# [Exercise aim]
Copy the material from the line with "This screenshot has height=524, width=861." to the line with "I will coord(284,309).", both included and requests kept. Scale every coordinate in the answers by 2.25 and round to whole numbers, with halves rounded up.

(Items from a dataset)

──────────

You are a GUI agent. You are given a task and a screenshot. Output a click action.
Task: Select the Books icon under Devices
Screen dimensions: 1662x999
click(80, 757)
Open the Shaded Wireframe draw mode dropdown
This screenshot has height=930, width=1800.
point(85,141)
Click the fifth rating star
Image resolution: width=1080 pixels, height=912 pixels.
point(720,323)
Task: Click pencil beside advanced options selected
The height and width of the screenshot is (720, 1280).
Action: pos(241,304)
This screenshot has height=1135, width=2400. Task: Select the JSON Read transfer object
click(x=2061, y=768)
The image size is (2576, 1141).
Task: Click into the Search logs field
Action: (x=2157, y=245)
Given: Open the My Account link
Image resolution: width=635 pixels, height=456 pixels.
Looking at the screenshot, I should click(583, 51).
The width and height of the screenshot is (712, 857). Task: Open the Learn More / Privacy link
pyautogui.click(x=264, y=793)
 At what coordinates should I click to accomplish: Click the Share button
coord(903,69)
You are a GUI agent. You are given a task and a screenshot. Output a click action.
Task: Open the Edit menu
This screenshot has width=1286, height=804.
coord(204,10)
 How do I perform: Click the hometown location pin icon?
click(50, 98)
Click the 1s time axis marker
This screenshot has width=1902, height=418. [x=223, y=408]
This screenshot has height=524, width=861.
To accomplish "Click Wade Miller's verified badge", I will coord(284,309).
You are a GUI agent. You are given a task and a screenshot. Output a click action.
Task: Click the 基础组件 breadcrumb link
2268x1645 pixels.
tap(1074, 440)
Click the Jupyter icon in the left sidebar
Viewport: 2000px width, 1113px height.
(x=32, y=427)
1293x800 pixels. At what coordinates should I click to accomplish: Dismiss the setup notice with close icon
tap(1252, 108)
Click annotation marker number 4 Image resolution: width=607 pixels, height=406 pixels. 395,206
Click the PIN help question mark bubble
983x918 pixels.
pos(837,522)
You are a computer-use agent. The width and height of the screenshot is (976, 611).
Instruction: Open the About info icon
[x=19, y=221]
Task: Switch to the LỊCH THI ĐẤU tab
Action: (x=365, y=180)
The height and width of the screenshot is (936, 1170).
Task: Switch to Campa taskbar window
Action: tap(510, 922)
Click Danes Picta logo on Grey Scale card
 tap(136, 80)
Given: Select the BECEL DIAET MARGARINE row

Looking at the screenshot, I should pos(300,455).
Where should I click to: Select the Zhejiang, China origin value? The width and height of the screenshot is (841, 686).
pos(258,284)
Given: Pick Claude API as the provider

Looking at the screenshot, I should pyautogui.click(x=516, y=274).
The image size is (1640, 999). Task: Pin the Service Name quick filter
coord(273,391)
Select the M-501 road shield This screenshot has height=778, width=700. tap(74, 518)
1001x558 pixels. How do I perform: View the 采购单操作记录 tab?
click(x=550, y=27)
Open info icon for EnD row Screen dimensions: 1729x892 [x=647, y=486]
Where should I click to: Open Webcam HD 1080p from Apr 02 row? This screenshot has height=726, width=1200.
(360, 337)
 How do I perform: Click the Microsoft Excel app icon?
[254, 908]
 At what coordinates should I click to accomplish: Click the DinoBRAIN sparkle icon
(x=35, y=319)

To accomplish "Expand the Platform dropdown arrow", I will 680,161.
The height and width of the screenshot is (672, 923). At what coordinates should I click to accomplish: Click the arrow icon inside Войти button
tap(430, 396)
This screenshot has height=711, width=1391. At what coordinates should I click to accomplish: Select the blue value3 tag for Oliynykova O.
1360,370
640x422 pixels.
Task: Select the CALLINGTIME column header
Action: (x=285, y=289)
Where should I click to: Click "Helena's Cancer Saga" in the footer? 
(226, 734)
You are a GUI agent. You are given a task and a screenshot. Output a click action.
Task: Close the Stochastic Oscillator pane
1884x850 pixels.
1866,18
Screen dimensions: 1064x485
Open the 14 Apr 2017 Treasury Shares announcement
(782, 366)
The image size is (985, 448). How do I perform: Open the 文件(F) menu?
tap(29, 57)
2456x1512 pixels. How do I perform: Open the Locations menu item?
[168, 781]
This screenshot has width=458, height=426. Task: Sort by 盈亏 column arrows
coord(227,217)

──────────

# [Result of this exercise]
This screenshot has height=524, width=861.
To accomplish "Click Wade Miller's verified badge", I will coord(639,695).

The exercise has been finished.